Clinical presentation had no significant impact on our histopathological results that are consistent with other published data [16,17,18]. The majority of our patients had unilateral disease (90%), which aligned with previous reported data [6, 9, 19]. The management of these cases’ ultrasound examinations is the initial step that showed the only significant factor correlating with malignancy risk is the presence of a solid tumor or complex component; there was no significant correlation between size and risk of malignancy that was consistent with other reports [20]. There is reported data that found a significant correlation between malignancy and tumor size where some data used 10 cm and others used a 12 cm cutoff; however, these data focused on ovarian masses in children and younger adolescent [21,22,23]. The ovarian volume or mass could be a better predictor of risk of malignancy, as previously reported [22, 24]. This could be due to problems of accuracy with tumor diameter measurements on US. The finding of a solid component on US was the most important indicator of malignancy, which was consistent with our finding [25, 26]. The need for extra imaging was limited to a small number of patients, and the US report usually recommended extra studying or there is suspicion of metastatic disease. as US imaging has high sensitivity (76%) and specificity (100%) [21].
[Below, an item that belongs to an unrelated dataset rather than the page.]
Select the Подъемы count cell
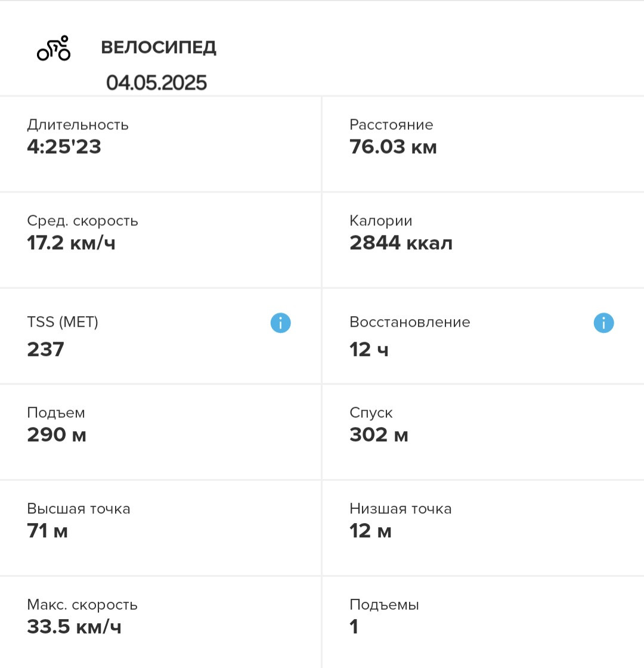(484, 623)
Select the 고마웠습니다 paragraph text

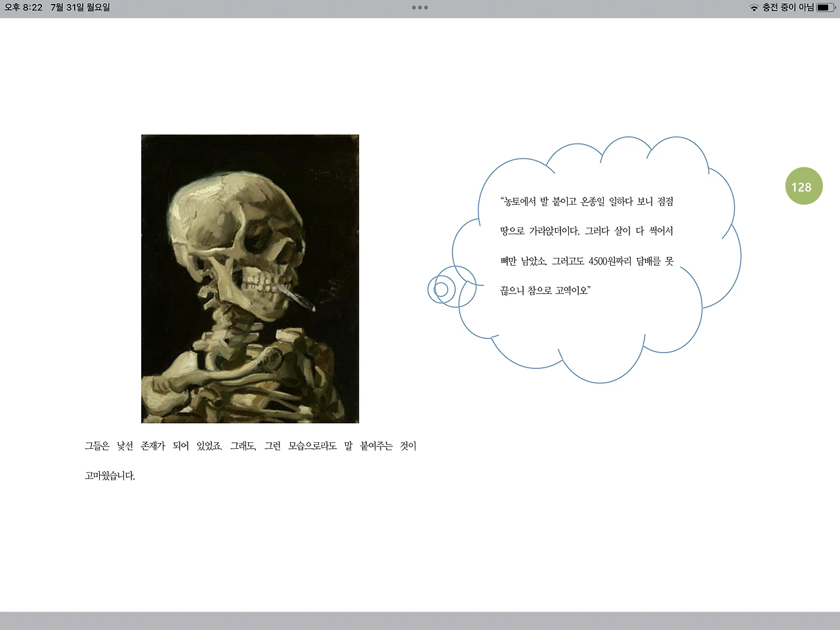click(109, 474)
In our series, ovarian tumors in adolescents accounted for less than 5% of all ovarian tumors, and the majority of these cases were functional ovarian cysts. Reports from China found that 5% of all ovarian tumors in china occurred in children and adolescents [27, 28]. Conversely, reports from Ghana and Nigeria showed a higher rate of ovarian tumors (8–9%) in children and adolescents [10, 29].

In looking into the distribution of the prevalence of ovarian tumors and the risk of malignancy among the three different stages of adolescence, we found that the majority of tumors occur in the late adolescent group with no difference in risk of malignancy among the three age groups.

Germ cell tumors were the most common group of neoplastic tumors in both malignant and benign tumors. Mature teratomas (52.8%) in benign tumors and, yolk sac tumors (37.5%), and dysgerminomas (12.5%) of malignant tumors. This finding is in line with the study results that Xac and Jetelina [30] proposed. Our study showed that the distribution of germ cell tumors showed that yolk sac tumors rather than dysgerminoma were the most common type of malignancy, as reported in the other studies (up to 70%) from USA and Europe [8, 9]. Other types of histopathology (Burkitt’s lymphoma) were reported in Nigeria and Ghana [10, 29].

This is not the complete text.